Meade, slowly moving in Lee’s wake, writes to his wife, and mentions some of
the pressure he is getting from Washington:
I also see that my success at
Gettysburg has deluded the people and the Government with the idea that I must
always be victorious, that Lee is demoralized and disorganized, etc., and other
delusions which will not only be dissipated by any reverse I should meet with,
but would react in proportion against me. I have already had a very decided
correspondence with General Halleck upon this point, he pushing me on, and I
informing him I was advancing as fast as I could. The firm stand I took had the
result to induce General Halleck to tell me to act according to my judgment. .
. .
---Gideon
Welles, Lincoln’s Secretary of the Navy, again frets about the sluggish pursuit
of the Rebels, who are still stuck by high waters on the Maryland side of the
Potomac:
July
10, Friday. I am assured that our army is steadily, but I fear too slowly,
moving upon Lee and the Rebels. There are, I hope, substantial reasons for this
tardiness. Why cannot our army move as rapidly as the Rebels? The high water in
the river has stopped them, yet our troops do not catch up. It has been the
misfortune of our generals to linger, never to avail themselves of success, —to
waste, or omit to gather, the fruits of victory. Only success at Gettysburg and
Vicksburg will quiet the country for the present hesitancy. No light or
explanation is furnished by the General-in-Chief or the War Department.
---Sarah
Morgan, now living behind Yankee lines in New Orleans, writes a most exasperated
passage in her journal:
July
10th.
Shall I cry, faint, scream, or go off
in hysterics? Tell me which, quickly; for to doubt this news is fine and
imprisonment, and if I really believe it I would certainly give way to my
feelings and commit some vagaries of the kind. My resolution is formed! . . . I’ll
stand on my head if necessary, to prove my indifference; but I’ll never believe
this is true until it is confirmed by stronger authority.

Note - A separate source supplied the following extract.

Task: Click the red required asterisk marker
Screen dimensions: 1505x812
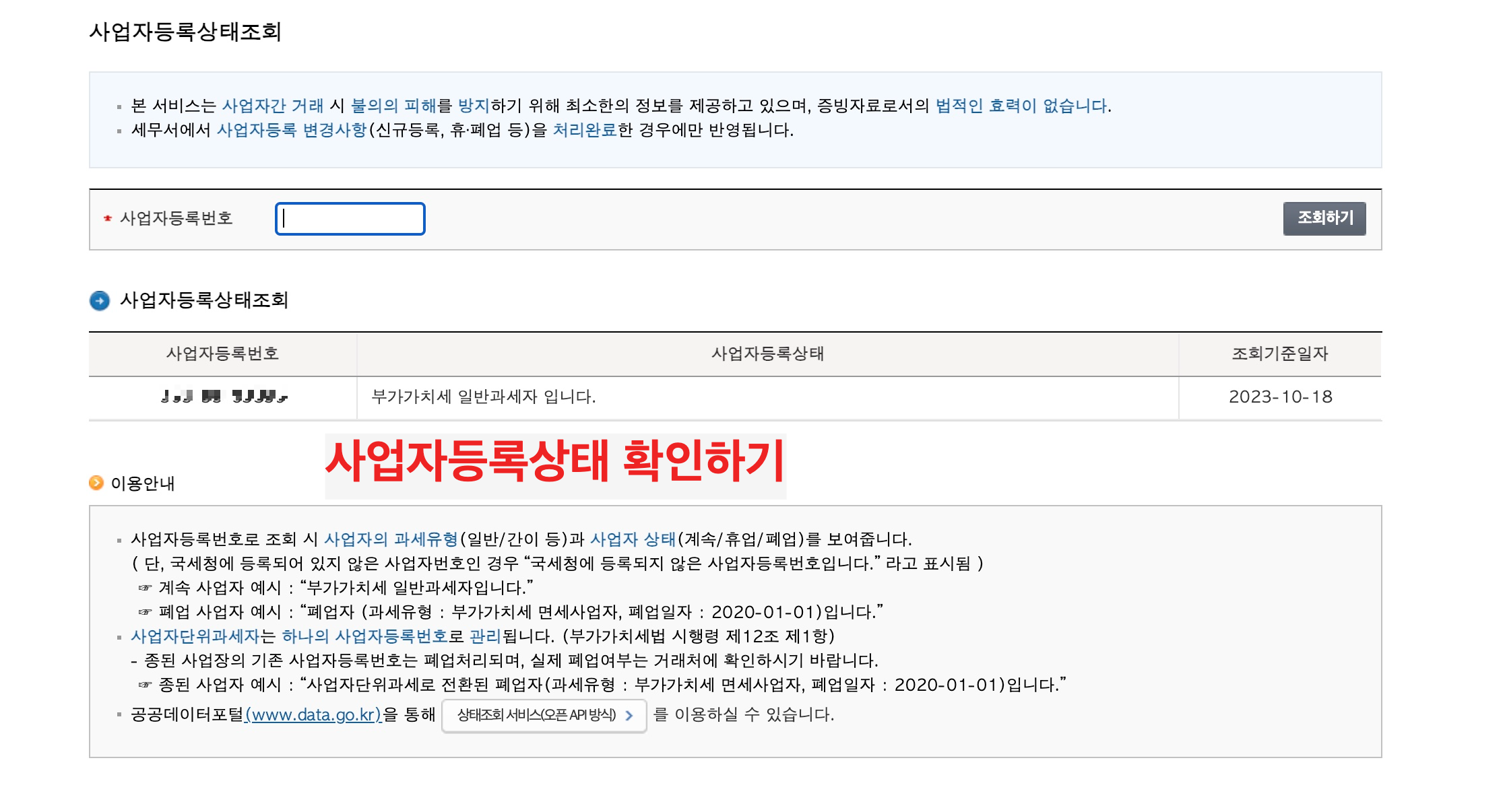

Day before yesterday came tidings that
Vicksburg had fallen on the 4th inst. The “Era” poured out extras, and sundry
little popguns fizzled out salutes. . . . O dear, noble men! I am afraid to
meet them; I should do something foolish; best take my cry out in private now.
May the Lord look down in pity on us!
---On this
date, Gen. Gillmore near Charleston orders Gen. George Strong and his large
brigade of 2,500 men to land on Morris Island.
Strong establishes a strong beachhead at the southern end of the island.